The late 80s/early 90s were a major time for me, musically speaking. My teen years (80s) were spent banging my head to Iron Maiden, Deep Purple and Motley Crue (Only for the first two albums, Theater of Pain sent me running from them).

But the late 80s saw my musical eyes opened wide. Much was still in the rock/metal genre, but bands like Living Colour and King’s X showed that there was a lot of music that did not easily fit into just one category. Here are five albums from the early 90s that did not feature flannel clad rockers. They range of tribal rock to alt country to power pop.

Mother Love Bone: APPLE (1990). Prior to the emergence of Nirvana, Soundgarden, Pearl Jam and Alice In Chains, there was a band that was seen as the next big thing, the band that was going to put Seattle on the map and be a case of local boys hitting the big time.

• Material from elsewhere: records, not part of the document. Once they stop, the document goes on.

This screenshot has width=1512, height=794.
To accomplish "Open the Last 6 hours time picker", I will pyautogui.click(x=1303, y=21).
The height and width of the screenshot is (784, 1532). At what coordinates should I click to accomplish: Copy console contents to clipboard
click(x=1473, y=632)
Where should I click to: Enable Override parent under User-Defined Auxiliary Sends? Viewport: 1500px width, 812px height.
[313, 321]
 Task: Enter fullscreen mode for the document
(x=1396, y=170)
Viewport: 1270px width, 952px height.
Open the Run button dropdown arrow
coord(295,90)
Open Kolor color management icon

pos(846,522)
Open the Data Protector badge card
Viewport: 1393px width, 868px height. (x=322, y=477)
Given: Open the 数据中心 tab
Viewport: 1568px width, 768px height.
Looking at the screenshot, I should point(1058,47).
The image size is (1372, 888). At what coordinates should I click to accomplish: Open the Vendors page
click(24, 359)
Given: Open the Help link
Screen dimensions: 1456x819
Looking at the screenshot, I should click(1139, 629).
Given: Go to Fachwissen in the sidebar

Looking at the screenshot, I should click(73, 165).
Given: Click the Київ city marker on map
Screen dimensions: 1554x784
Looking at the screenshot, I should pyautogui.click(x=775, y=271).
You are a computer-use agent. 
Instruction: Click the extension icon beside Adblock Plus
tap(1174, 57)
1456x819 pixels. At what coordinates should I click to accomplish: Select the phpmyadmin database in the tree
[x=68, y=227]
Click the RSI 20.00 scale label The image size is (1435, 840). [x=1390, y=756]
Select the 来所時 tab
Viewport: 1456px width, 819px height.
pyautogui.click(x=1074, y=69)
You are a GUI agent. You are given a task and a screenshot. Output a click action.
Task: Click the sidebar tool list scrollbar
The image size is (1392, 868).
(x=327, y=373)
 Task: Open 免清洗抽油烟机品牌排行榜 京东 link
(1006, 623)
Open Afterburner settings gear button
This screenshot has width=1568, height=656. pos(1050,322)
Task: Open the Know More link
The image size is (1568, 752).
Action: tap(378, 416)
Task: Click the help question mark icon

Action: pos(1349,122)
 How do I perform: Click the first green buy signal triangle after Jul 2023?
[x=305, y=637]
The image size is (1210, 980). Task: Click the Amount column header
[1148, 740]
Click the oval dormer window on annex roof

The band was Mother Love Bone. Coming from the ashes of two of the bigger local bands (Malfunksion, Green River), Mother Love Bone was, as frontman Andrew Wood called it, love rock. Sharp riffs, colorful lyrics with phrases like “with my crystal sheen guitar, I’m another ego star,” and the flamboyant, almost magical charisma of Wood made MLB seem like a sure thing. On the eve of the release of their debut album, Wood suffered a drug relapse and died of an overdose.

Jellyfish: Power pop bubble gum tunes. Jellyfish wears their influences on their sleeves proudly, one can hear strains of XTC, The Beatles, Squeeze and Cheap Trick . BELLYBUTTON (1990) offers up delightfully catchy tunes that are perfect for Summer. The first video (remember those?) was for Baby’s Coming Back and featured psychedelic animation that reminds me of late 60s/early 70s Saturday morning.

Material Issue: DESTINATION UNIVERSE (1992). My impression of MI has always been if Cheap Trick and The Replacements got together. Ridiculously catchy tunes, most of which are about unrequited love, that rarely reach the four minute marker. The first single, What Girls Want offers the following lines: I want a man with lips just like Jagger, Rod Stewart’s hair and Keith Richards’ stagger.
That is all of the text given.